5/22/2001 12:28:39 PM

--- In tuning@y..., "Michael Saunders" <michaelsaunders7@h...> wrote:
>
> >>A. Specifying the criteria first and letting Rusty do the math.
> >>
> >>(from my thesis, section 5.5 "Pitch and Pitch Organization" p 70.)
> >>
> >>1. Define your intervals fuzzily. E.g.,
> >>
> >> >One generator approximates a 4/3.
> >> >Two generators approximate a 7/4.
> >> >Three generators approximate a 7/3.
> >> >A half-octave approximates a 7/5.
> >> >Two generators minus a half-octave approximate a 5/4.
> >> >Three generators minus a half-octave approximate a 5/3.
>
> >Well, that's not a complete list of intervals. The complete list
of
> >intervals would be obtained by using the formula
> >a generators + b/2 octaves
> >where a and b run through all possible integers.
>
> No, no---the point is that you define only the intervals you're
concerned
> about---those you want your scale to approximate.

And the others fall out as they may. I think we're in complete
agreement, don't you?
>
> >Yes, that's good enough, as long as you know which fuzzy interval
is
> >approximating which ratio.
>
> I don't see any possibility for being confused about it.

Neither do I . . . even cases like the half-octave, which must
approximate both 7:5 and 10:7, should be handled without difficulty.

> Here there's a trivial transform, since, though these are
optimization
> problems, fuzzy logic is phrased in terms of 1=absolutely desireable
> and 0=absolutely forbidden. I doubt you would want to represent,
> say, 7/6 as less than absolutely desirable as a pure septimal minor
third,
> though.

Only if you wanted to put less "weight" on it, I guess.

> It's all more flexible, more general.

Agreed.

> It's like an optimization with many
> independent variables (all the degrees to be tuned) rather than one
> independent variable (the size of the generator).

Well like I said, I've done optimizations like that, too.

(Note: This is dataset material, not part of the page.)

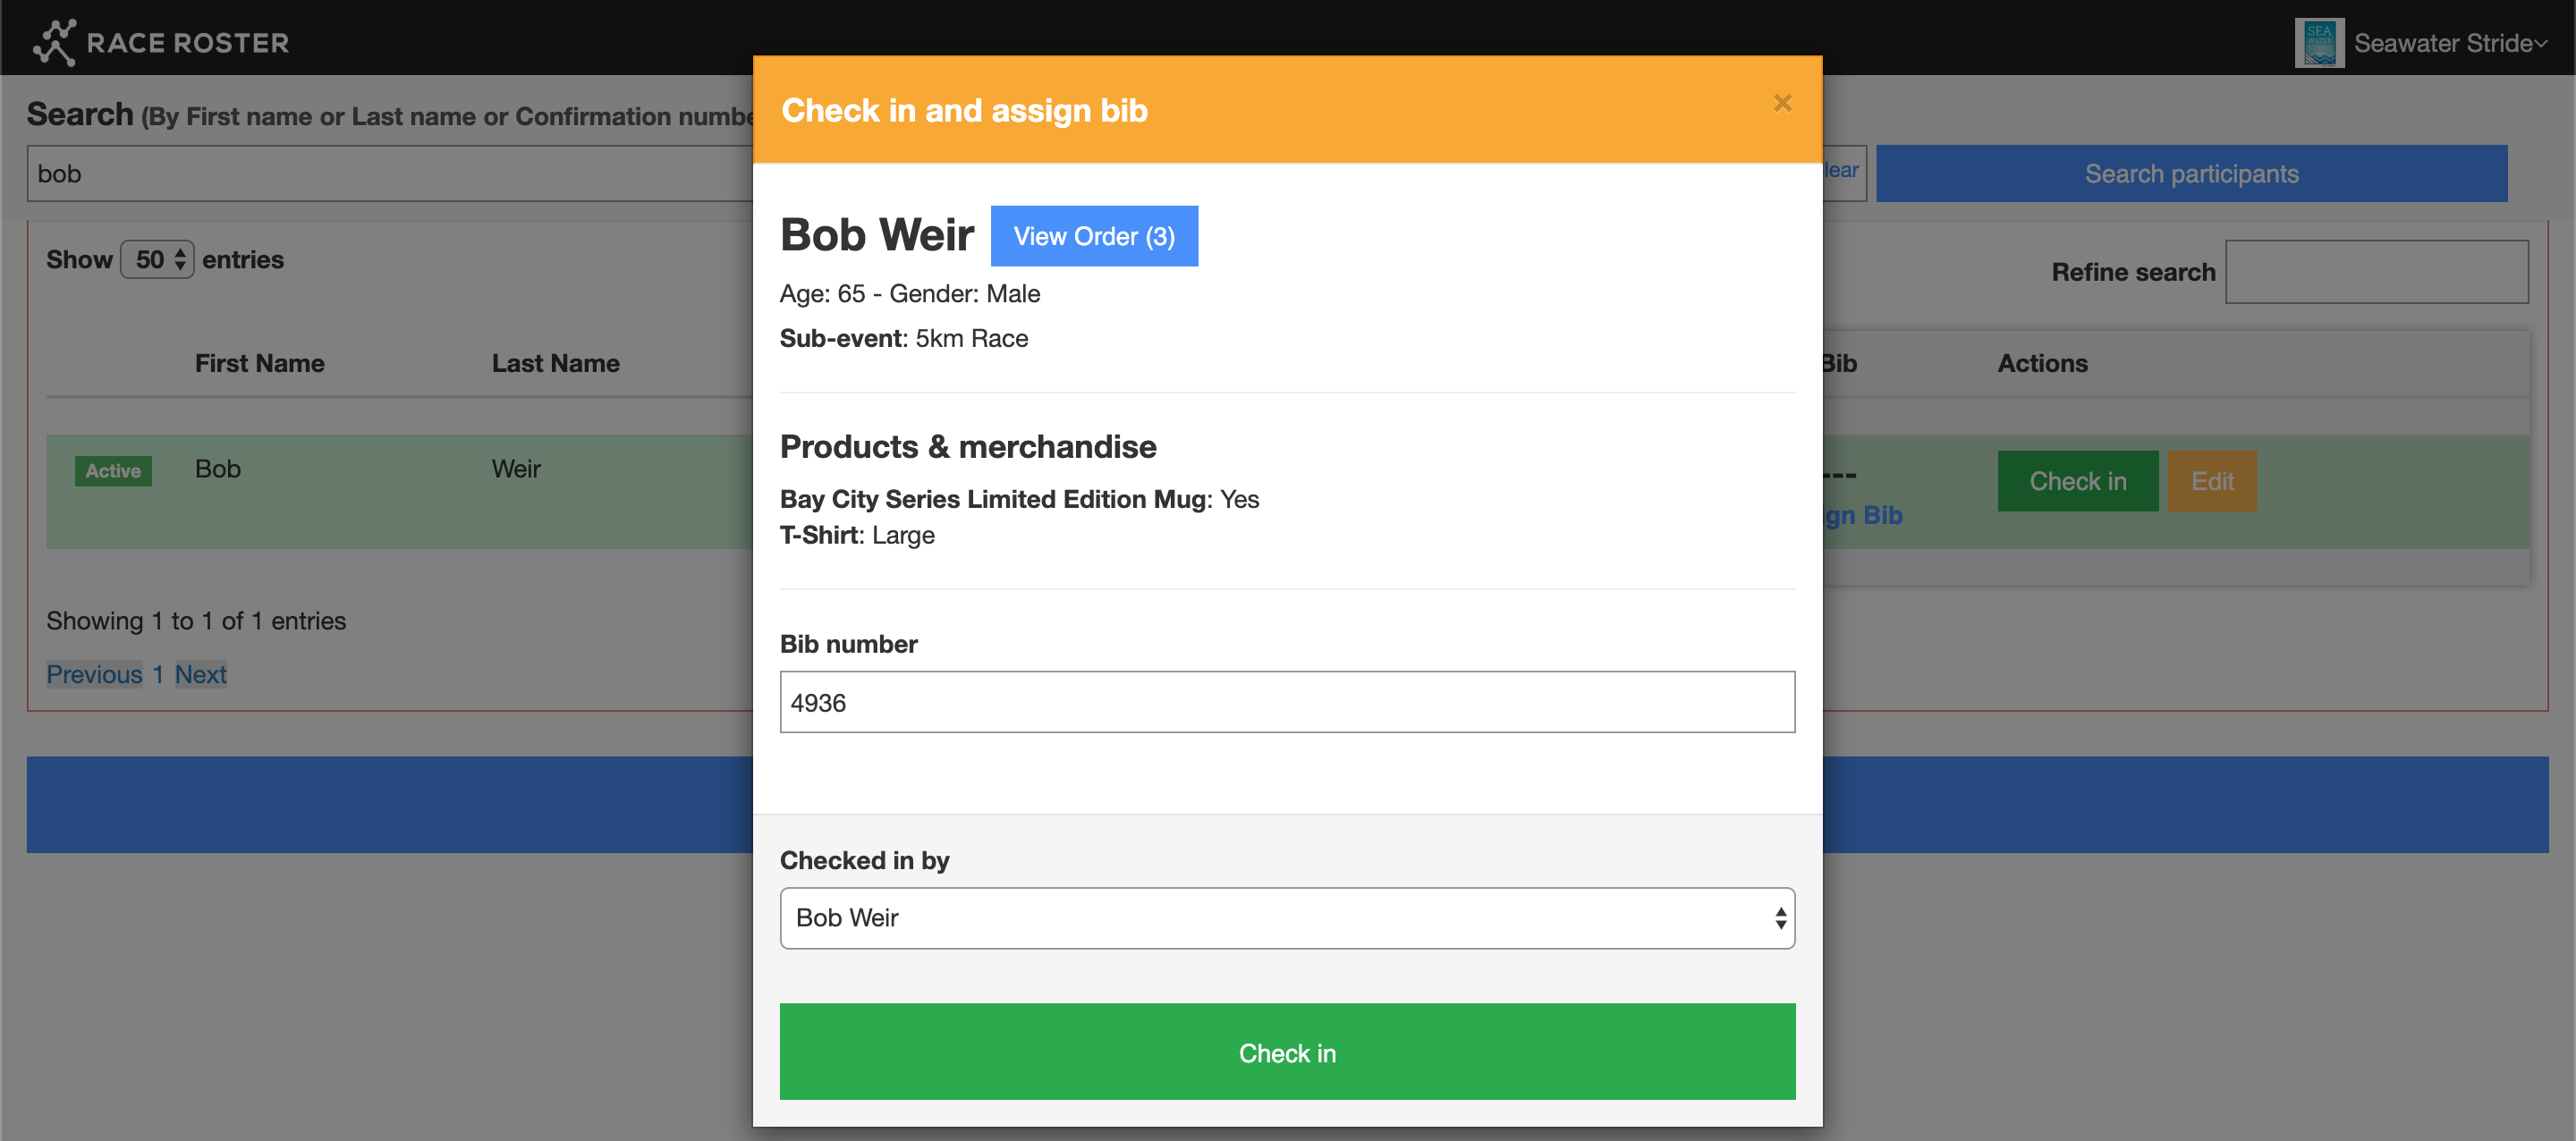Close the check-in modal with X

point(1782,103)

For
example, I mentioned to you that I found that a diatonic scale
(weighting all 42 intervals equally) is best tuned with the central
fifths (G-D, D-A) tempered most, say about 696 cents, and the outer
fifths (F-C, E-B) tempered least, say about 697.5 cents (if I recall
correctly).

> With Gaussian curves
> for the fuzzy intervals, all equally weighted, this method should
produce
> the same results as your procedure---it's a subset of the behaviors
of
> Rusty tuning (which was the goal of Rusty tuning).

Cool. Now I guess we can move on to adaptive tuning (which John
deLaubenfels has done wonderful work in).